Até 21 de julho, antes de ser colocado em modo privado, o vídeo sobre o “DIM” tinha quase 50 mil visualizações no YouTube. A versão do conteúdo em texto no Facebook gerou 116.680 interações (soma de reações, comentários e compartilhamentos) até 24 de julho, segundo a ferramenta CrowdTangle.

A verificação é relevante pelas repercussões que a troca de moeda de um país pode causar, como aumento de gastos públicos para impressão de novas notas e os impactos nas políticas externas, além das mudanças no dia a dia até que as pessoas se adaptem ao novo sistema.
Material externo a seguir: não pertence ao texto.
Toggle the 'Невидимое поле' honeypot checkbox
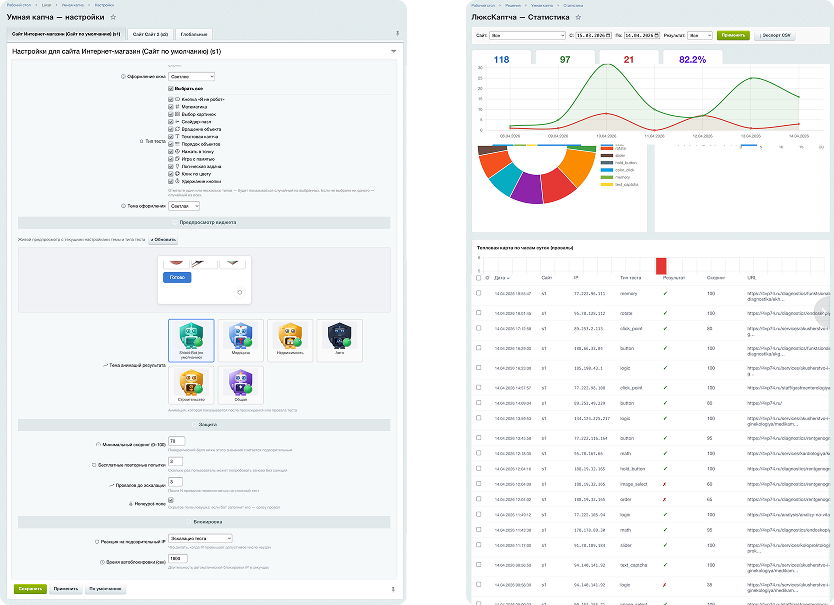 click(171, 501)
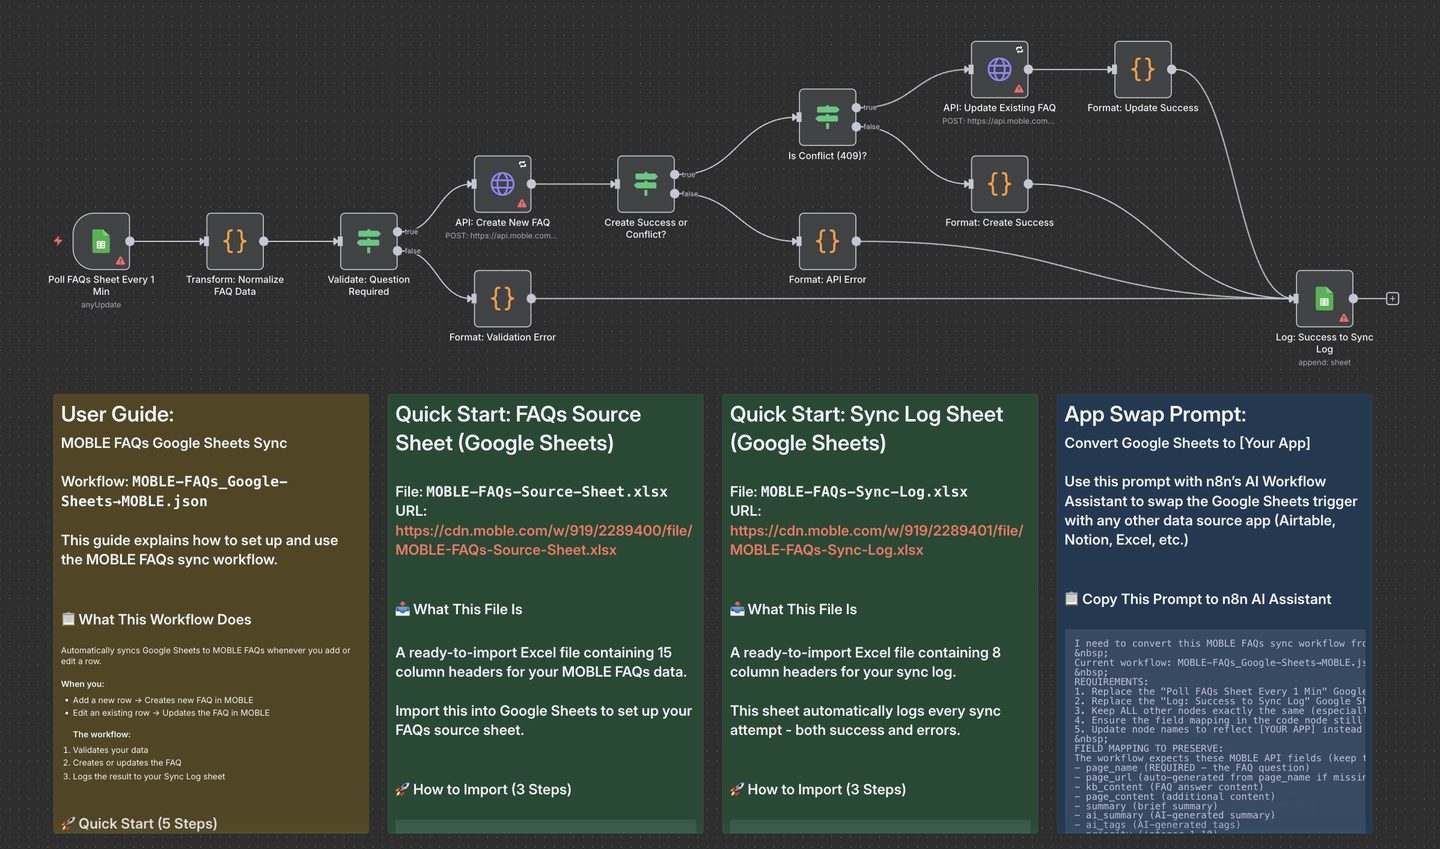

Recentemente, o Comprova classificou como falso ou enganoso outras publicações sobre políticas públicas do governo federal, como a transposição do Rio São Francisco, a construção de uma ponte em Goiás e um “decreto-lei” para criar um Tribunal Constitucional Militar.

O Boatos.org também desmetiu duas versões em texto do conteúdo sobre o “DIM”.

Falso, para o Comprova, é o conteúdo inventado ou que tenha sofrido edições para mudar o seu significado original e divulgado de modo deliberado para espalhar uma mentira.